- **Aim of the task**:
Each record should be set down again so that it matches the original exactly.

[Stored records]
⁂

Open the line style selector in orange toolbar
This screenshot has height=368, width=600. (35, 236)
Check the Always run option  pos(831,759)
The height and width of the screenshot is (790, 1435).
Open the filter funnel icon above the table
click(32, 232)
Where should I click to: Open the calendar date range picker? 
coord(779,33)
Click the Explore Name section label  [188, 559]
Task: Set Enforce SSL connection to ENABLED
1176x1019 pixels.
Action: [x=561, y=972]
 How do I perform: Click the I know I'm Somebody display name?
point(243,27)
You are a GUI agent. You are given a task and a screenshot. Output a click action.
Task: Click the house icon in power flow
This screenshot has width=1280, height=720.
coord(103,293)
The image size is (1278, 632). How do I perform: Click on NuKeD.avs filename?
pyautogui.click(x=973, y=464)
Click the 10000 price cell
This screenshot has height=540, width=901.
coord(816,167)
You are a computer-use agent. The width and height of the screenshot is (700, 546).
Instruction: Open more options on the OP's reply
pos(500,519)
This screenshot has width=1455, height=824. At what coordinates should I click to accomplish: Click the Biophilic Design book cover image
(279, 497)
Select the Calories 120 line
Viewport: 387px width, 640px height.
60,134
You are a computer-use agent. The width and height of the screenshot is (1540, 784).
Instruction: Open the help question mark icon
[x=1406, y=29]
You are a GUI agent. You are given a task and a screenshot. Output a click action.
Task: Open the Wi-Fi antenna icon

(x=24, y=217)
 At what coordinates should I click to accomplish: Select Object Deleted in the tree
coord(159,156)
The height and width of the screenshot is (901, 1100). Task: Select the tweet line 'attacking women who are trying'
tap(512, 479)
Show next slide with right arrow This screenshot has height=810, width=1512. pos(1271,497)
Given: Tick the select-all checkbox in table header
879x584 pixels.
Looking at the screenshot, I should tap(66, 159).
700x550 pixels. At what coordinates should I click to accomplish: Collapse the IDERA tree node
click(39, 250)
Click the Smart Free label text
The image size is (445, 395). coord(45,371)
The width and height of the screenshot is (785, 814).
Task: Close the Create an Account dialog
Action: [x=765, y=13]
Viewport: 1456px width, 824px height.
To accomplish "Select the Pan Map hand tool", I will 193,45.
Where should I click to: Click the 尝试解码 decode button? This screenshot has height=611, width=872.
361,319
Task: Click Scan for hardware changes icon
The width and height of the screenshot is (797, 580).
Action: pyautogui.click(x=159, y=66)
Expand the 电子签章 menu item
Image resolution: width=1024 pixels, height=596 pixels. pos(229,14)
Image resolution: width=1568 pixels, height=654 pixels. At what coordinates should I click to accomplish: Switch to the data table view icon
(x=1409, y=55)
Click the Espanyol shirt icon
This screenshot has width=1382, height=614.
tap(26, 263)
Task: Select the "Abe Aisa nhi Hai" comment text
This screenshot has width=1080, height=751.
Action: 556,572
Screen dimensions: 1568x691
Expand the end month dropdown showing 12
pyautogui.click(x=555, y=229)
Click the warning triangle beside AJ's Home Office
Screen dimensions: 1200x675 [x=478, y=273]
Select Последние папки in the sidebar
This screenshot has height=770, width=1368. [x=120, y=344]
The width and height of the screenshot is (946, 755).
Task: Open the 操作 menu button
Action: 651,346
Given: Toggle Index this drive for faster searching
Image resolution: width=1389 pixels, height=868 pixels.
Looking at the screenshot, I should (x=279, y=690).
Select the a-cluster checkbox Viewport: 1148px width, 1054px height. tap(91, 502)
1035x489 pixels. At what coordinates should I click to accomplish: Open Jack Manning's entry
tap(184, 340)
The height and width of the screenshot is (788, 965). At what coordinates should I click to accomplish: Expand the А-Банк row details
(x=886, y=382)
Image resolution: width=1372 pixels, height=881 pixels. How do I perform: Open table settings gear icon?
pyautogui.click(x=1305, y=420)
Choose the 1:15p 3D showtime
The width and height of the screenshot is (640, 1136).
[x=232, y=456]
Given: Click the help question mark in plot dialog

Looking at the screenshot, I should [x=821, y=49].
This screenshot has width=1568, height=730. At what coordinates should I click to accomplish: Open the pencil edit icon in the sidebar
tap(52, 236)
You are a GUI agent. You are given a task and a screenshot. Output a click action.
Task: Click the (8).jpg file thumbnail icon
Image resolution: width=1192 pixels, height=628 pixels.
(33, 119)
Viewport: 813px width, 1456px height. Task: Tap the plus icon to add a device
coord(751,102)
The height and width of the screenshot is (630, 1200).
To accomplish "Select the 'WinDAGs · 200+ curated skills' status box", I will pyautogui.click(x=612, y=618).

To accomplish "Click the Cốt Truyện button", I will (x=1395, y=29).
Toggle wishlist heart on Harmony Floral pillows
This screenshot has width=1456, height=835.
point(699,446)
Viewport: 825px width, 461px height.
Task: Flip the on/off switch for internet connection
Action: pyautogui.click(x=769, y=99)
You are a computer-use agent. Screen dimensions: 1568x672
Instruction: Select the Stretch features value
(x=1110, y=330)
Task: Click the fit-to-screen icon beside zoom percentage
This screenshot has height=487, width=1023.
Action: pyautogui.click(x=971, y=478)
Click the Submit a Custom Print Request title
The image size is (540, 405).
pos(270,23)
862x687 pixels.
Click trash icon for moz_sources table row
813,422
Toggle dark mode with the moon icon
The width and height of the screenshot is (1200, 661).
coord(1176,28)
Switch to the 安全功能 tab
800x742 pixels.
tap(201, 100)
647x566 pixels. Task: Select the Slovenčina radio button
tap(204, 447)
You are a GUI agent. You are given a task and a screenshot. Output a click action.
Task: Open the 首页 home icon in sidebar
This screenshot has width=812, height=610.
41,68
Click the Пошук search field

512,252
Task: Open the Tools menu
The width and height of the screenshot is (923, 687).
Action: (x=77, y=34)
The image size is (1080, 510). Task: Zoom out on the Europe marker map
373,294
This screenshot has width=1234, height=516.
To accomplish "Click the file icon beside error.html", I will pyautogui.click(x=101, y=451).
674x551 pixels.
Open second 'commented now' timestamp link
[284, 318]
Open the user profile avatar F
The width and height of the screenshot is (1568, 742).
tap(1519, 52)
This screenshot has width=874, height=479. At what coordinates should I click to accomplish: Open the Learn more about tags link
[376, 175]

⁂

- **Final answer**:
Open the line style selector in orange toolbar
This screenshot has height=368, width=600. (35, 236)
Check the Always run option  pos(831,759)
The height and width of the screenshot is (790, 1435).
Open the filter funnel icon above the table
click(32, 232)
Where should I click to: Open the calendar date range picker? 
coord(779,33)
Click the Explore Name section label  [188, 559]
Task: Set Enforce SSL connection to ENABLED
1176x1019 pixels.
Action: [x=561, y=972]
 How do I perform: Click the I know I'm Somebody display name?
point(243,27)
You are a GUI agent. You are given a task and a screenshot. Output a click action.
Task: Click the house icon in power flow
This screenshot has width=1280, height=720.
coord(103,293)
The image size is (1278, 632). How do I perform: Click on NuKeD.avs filename?
pyautogui.click(x=973, y=464)
Click the 10000 price cell
This screenshot has height=540, width=901.
coord(816,167)
You are a computer-use agent. The width and height of the screenshot is (700, 546).
Instruction: Open more options on the OP's reply
pos(500,519)
This screenshot has width=1455, height=824. At what coordinates should I click to accomplish: Click the Biophilic Design book cover image
(279, 497)
Select the Calories 120 line
Viewport: 387px width, 640px height.
60,134
You are a computer-use agent. The width and height of the screenshot is (1540, 784).
Instruction: Open the help question mark icon
[x=1406, y=29]
You are a GUI agent. You are given a task and a screenshot. Output a click action.
Task: Open the Wi-Fi antenna icon

(x=24, y=217)
 At what coordinates should I click to accomplish: Select Object Deleted in the tree
coord(159,156)
The height and width of the screenshot is (901, 1100). Task: Select the tweet line 'attacking women who are trying'
tap(512, 479)
Show next slide with right arrow This screenshot has height=810, width=1512. pos(1271,497)
Given: Tick the select-all checkbox in table header
879x584 pixels.
Looking at the screenshot, I should tap(66, 159).
700x550 pixels. At what coordinates should I click to accomplish: Collapse the IDERA tree node
click(39, 250)
Click the Smart Free label text
The image size is (445, 395). coord(45,371)
The width and height of the screenshot is (785, 814).
Task: Close the Create an Account dialog
Action: [x=765, y=13]
Viewport: 1456px width, 824px height.
To accomplish "Select the Pan Map hand tool", I will 193,45.
Where should I click to: Click the 尝试解码 decode button? This screenshot has height=611, width=872.
361,319
Task: Click Scan for hardware changes icon
The width and height of the screenshot is (797, 580).
Action: pyautogui.click(x=159, y=66)
Expand the 电子签章 menu item
Image resolution: width=1024 pixels, height=596 pixels. pos(229,14)
Image resolution: width=1568 pixels, height=654 pixels. At what coordinates should I click to accomplish: Switch to the data table view icon
(x=1409, y=55)
Click the Espanyol shirt icon
This screenshot has width=1382, height=614.
tap(26, 263)
Task: Select the "Abe Aisa nhi Hai" comment text
This screenshot has width=1080, height=751.
Action: 556,572
Screen dimensions: 1568x691
Expand the end month dropdown showing 12
pyautogui.click(x=555, y=229)
Click the warning triangle beside AJ's Home Office
Screen dimensions: 1200x675 [x=478, y=273]
Select Последние папки in the sidebar
This screenshot has height=770, width=1368. [x=120, y=344]
The width and height of the screenshot is (946, 755).
Task: Open the 操作 menu button
Action: 651,346
Given: Toggle Index this drive for faster searching
Image resolution: width=1389 pixels, height=868 pixels.
Looking at the screenshot, I should (x=279, y=690).
Select the a-cluster checkbox Viewport: 1148px width, 1054px height. tap(91, 502)
1035x489 pixels. At what coordinates should I click to accomplish: Open Jack Manning's entry
tap(184, 340)
The height and width of the screenshot is (788, 965). At what coordinates should I click to accomplish: Expand the А-Банк row details
(x=886, y=382)
Image resolution: width=1372 pixels, height=881 pixels. How do I perform: Open table settings gear icon?
pyautogui.click(x=1305, y=420)
Choose the 1:15p 3D showtime
The width and height of the screenshot is (640, 1136).
[x=232, y=456]
Given: Click the help question mark in plot dialog

Looking at the screenshot, I should [x=821, y=49].
This screenshot has width=1568, height=730. At what coordinates should I click to accomplish: Open the pencil edit icon in the sidebar
tap(52, 236)
You are a GUI agent. You are given a task and a screenshot. Output a click action.
Task: Click the (8).jpg file thumbnail icon
Image resolution: width=1192 pixels, height=628 pixels.
(33, 119)
Viewport: 813px width, 1456px height. Task: Tap the plus icon to add a device
coord(751,102)
The height and width of the screenshot is (630, 1200).
To accomplish "Select the 'WinDAGs · 200+ curated skills' status box", I will pyautogui.click(x=612, y=618).

To accomplish "Click the Cốt Truyện button", I will (x=1395, y=29).
Toggle wishlist heart on Harmony Floral pillows
This screenshot has width=1456, height=835.
point(699,446)
Viewport: 825px width, 461px height.
Task: Flip the on/off switch for internet connection
Action: pyautogui.click(x=769, y=99)
You are a computer-use agent. Screen dimensions: 1568x672
Instruction: Select the Stretch features value
(x=1110, y=330)
Task: Click the fit-to-screen icon beside zoom percentage
This screenshot has height=487, width=1023.
Action: pyautogui.click(x=971, y=478)
Click the Submit a Custom Print Request title
The image size is (540, 405).
pos(270,23)
862x687 pixels.
Click trash icon for moz_sources table row
813,422
Toggle dark mode with the moon icon
The width and height of the screenshot is (1200, 661).
coord(1176,28)
Switch to the 安全功能 tab
800x742 pixels.
tap(201, 100)
647x566 pixels. Task: Select the Slovenčina radio button
tap(204, 447)
You are a GUI agent. You are given a task and a screenshot. Output a click action.
Task: Open the 首页 home icon in sidebar
This screenshot has width=812, height=610.
41,68
Click the Пошук search field

512,252
Task: Open the Tools menu
The width and height of the screenshot is (923, 687).
Action: (x=77, y=34)
The image size is (1080, 510). Task: Zoom out on the Europe marker map
373,294
This screenshot has width=1234, height=516.
To accomplish "Click the file icon beside error.html", I will pyautogui.click(x=101, y=451).
674x551 pixels.
Open second 'commented now' timestamp link
[284, 318]
Open the user profile avatar F
The width and height of the screenshot is (1568, 742).
tap(1519, 52)
This screenshot has width=874, height=479. At what coordinates should I click to accomplish: Open the Learn more about tags link
[376, 175]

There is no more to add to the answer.